1

Topic: Allow HTML5 data-* attributes?

Hello,
thanks for creating htmlawed! Its been working out great so far with my testing
I was wondering if its possible to allow any data-* attribute on an element?

my current configuration is the following..

$config = array(
    'tidy' => -1,
    'hook_tag' => 'hl_css_filter',
    'comments' => 1, 
    'cdata' => 1,
    'schemes' => 'http, ht\tps', // backslash was added because I couldnt post without it.. 
    'elements' => 'a, em, strong, i, u, del, sub, sup, strike,
                img, marquee, br, hr, 
                p, div, span, article,
                table, thead, tbody, tfoot, tr, td, th, caption, 
                blockquote, cite, code, pre, big, small, 
                h1, h2, h3, h4, h5, h6, 
                dl, dt, dd, fieldset, legend, 
                nav, ul, ol, li',
    'deny_attribute' => '* -id -class -style -title -href -target -colspan -rowspan -src -alt -direction'
);

2

Re: Allow HTML5 data-* attributes?

I will soon release a new version of htmLawed for HTML5 compatibility which will allow use of 'data-*' attributes.

Meanwhile, you can consider using the $spec function argument to allow data-* attributes; see the documentation section for $spec (note the last part of the section).

You can also modify htmLawed code as per posts like this one. I can help.

The problem with both approaches, however, is that the data-* attributes have to be completely named; i.e., you have to know their exact names ('data-' and the values of '*'). Probably this is not an issue for your case.

3

Re: Allow HTML5 data-* attributes?

Thanks for the response
I was thinking about giving the spec option a try for this, and if I get it working I'll report back here for other people to see. The data-* would be different depending on what its acting with, but I should be able to use a regular expression for that, and the value could be anything really..
I'm thinking something like the following should work, but I havent tested it yet.. maybe with a little more tweaks for it I can get it working

$spec = 'div=data(-.+?)';

I'll report back here once I figure something out that works

4

Re: Allow HTML5 data-* attributes?

Unfortunately,  like I wrote in my first reply, the regular expression idea will not work. The logic in htmLawed looks for an exact name match. This, for example, may work:

$spec = 'div=data-firstname, data-lastname, data-middlename'
// we expect only these 3 data-* attributes in the input

.

To allow any 'data-*' attribute, perhaps your only option is to modify htmLawed code. You can test this:

// htmLawed.php file for version 1.14, line 494, in function hl_tag
// The line ends as: ...or isset($rl[$k])){

// Change it to following to allow 'data-*' in any element
...or isset($rl[$k]) or preg_match('`data-.+`', $k)){

// Or, change it to following to allow 'data-*' in only 'div'
...or isset($rl[$k]) or (($e == 'div') && preg_match('`data-.+`', $k))){

5

Re: Allow HTML5 data-* attributes?

Thanks for the feedback, I tried your first method and it worked out great for my needs. sorry it took awhile to get back to ya about it been busy and just got back around to messing with user input.
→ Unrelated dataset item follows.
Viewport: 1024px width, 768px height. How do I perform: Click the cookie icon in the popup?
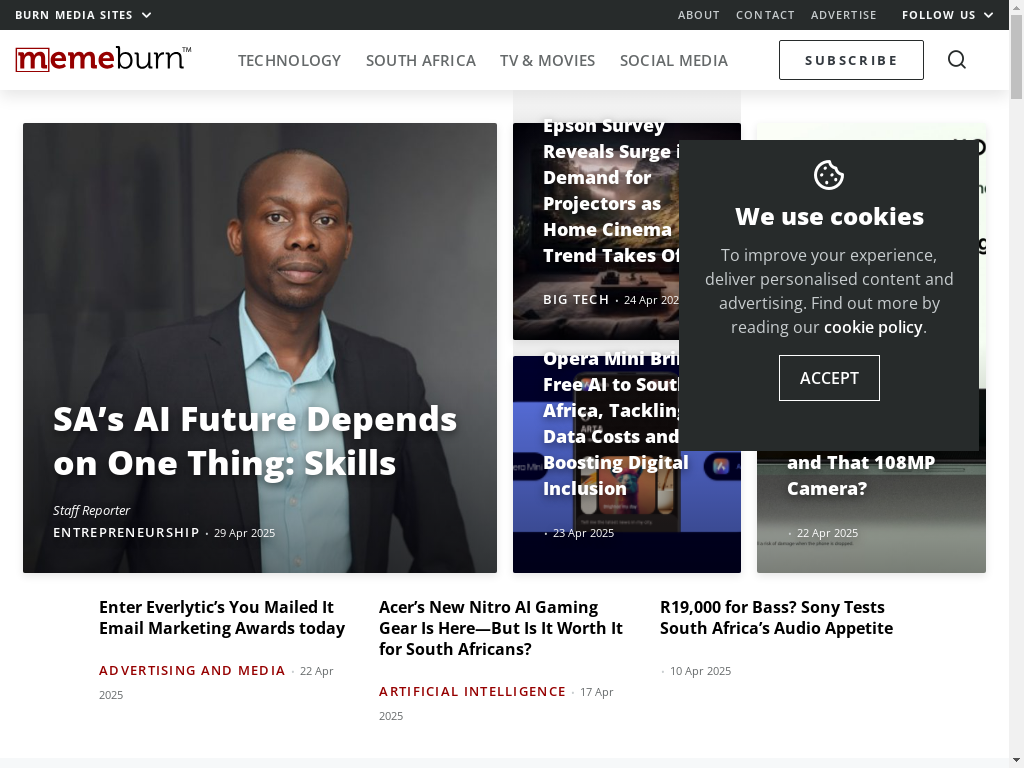829,175
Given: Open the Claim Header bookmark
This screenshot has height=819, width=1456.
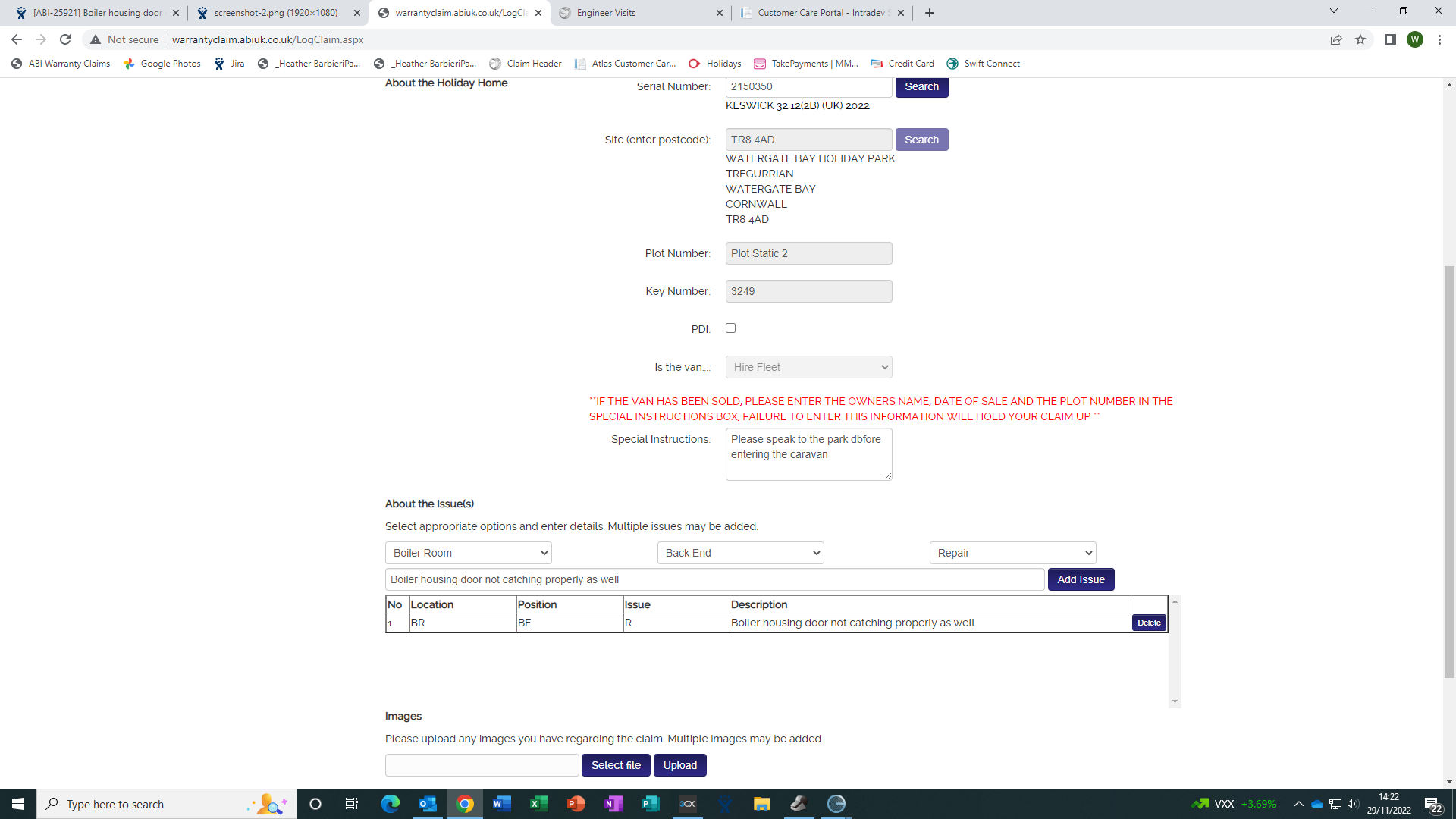Looking at the screenshot, I should click(x=526, y=64).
I saw you have a beta version on htmlawed, and I was looking through the documentation, but didnt see anywhere a way to enable the any data-* attributes in the beta version, are you going to be supporting that in future versions?

6

Re: Allow HTML5 data-* attributes?

There will be support for data-* in the new htmLawed. I hope to have it in the next beta release (1.2.beta.2) that I plan to release this weekend.

7

Re: Allow HTML5 data-* attributes?

The 1.2.beta.2 version of htmLawed with support for custom data-* (star) attributes has been released. By default htmLawed will allow in any element any attribute named 'data-*' where '*' is such that the first three of its characters when lower-cased do not equal 'xml', and it does not have a colon (:), equal-to (=) or white-space character.